# [Prompt A]
In the article on the US quarantine system, reproduce verbatim everything from "Marty Cetron, MD, director" down to "a planning process.".
# [Prompt B]
From the article on the US quarantine system, list every number of quarantine stations it gives, each with the time it applies to.

US quarantine system needs strategic leadership, IOM says

Sep 9, 2005 (CIDRAP News) – The nation's system for stopping dangerous microbes at its ports of entry needs to be strengthened through increased leadership and planning and improved communications, the Institute of Medicine (IOM) has concluded.

The Centers for Disease Control and Prevention (CDC) and its Division of Global Migration and Quarantine (DGMQ) must have the responsibility, authority, and resources to lead the effort to protect the public from microbial threats, the IOM said in a Sep 1 announcement about the release of its report on the quarantine system.

The report, requested and paid for by the CDC, calls for updating quarantine practices, from specifying leadership roles and lines of authority to altering practices based on more scientific measurements of results.

The report comes amid sweeping changes in CDC's quarantine network, which is expanding from eight stations in 2003 to 17 stations this year and will grow to 25 next year, said CDC spokeswoman Jennifer Morcone.

Marty Cetron, MD, director of the DGMQ, which is part of the coordinating center for infectious disease, said he was extremely pleased with the report. Staff had been awaiting the report, which he said will provide a jumping-off point for a planning process.

"They're [the IOM committee members are] on target with the direction we've been moving," Cetron said, adding that the IOM's nine-member committee laid out a fairly ambitious agenda.

# [Dataset content]
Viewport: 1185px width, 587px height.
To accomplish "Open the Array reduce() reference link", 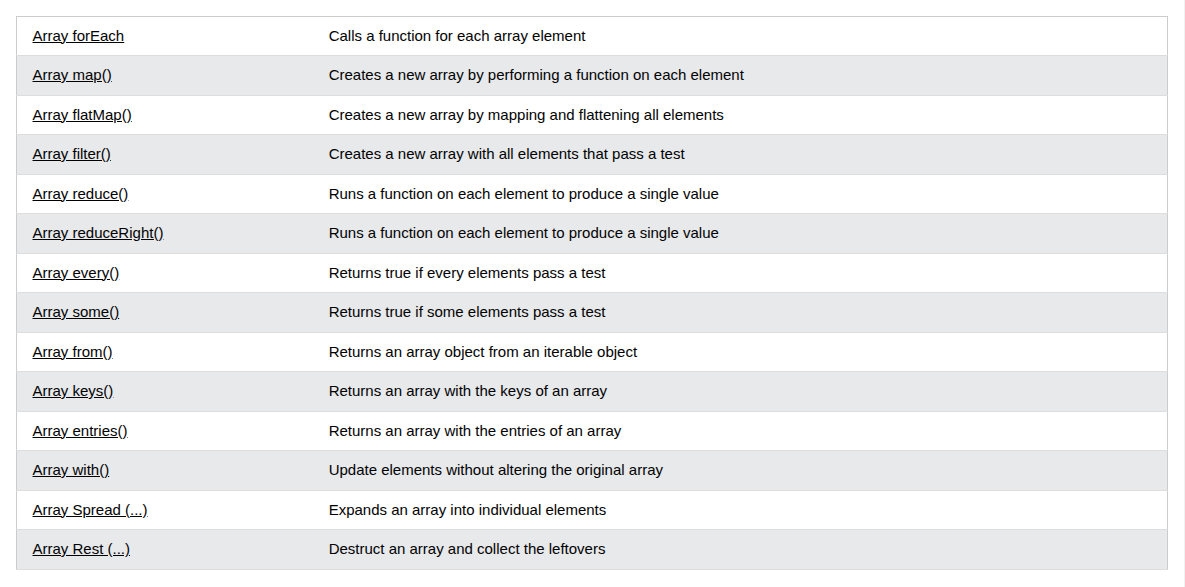I will click(80, 193).
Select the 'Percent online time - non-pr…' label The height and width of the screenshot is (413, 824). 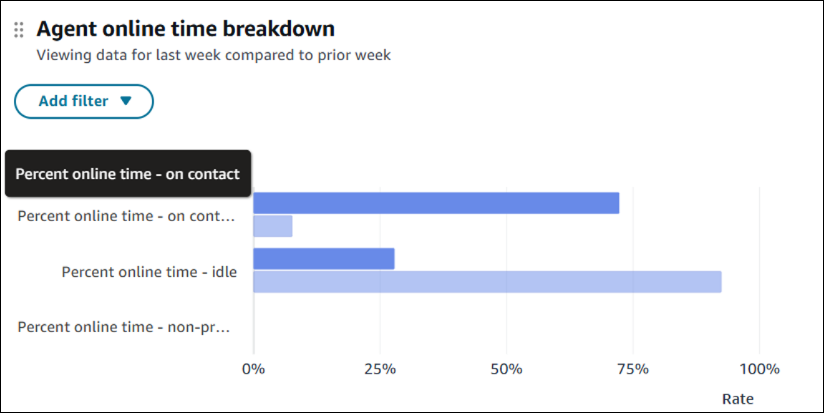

# [Exercise response A]
Marty Cetron, MD, director of the DGMQ, which is part of the coordinating center for infectious disease, said he was extremely pleased with the report. Staff had been awaiting the report, which he said will provide a jumping-off point for a planning process.

# [Exercise response B]
- Eight stations in 2003
- 17 stations this year
- 25 stations next year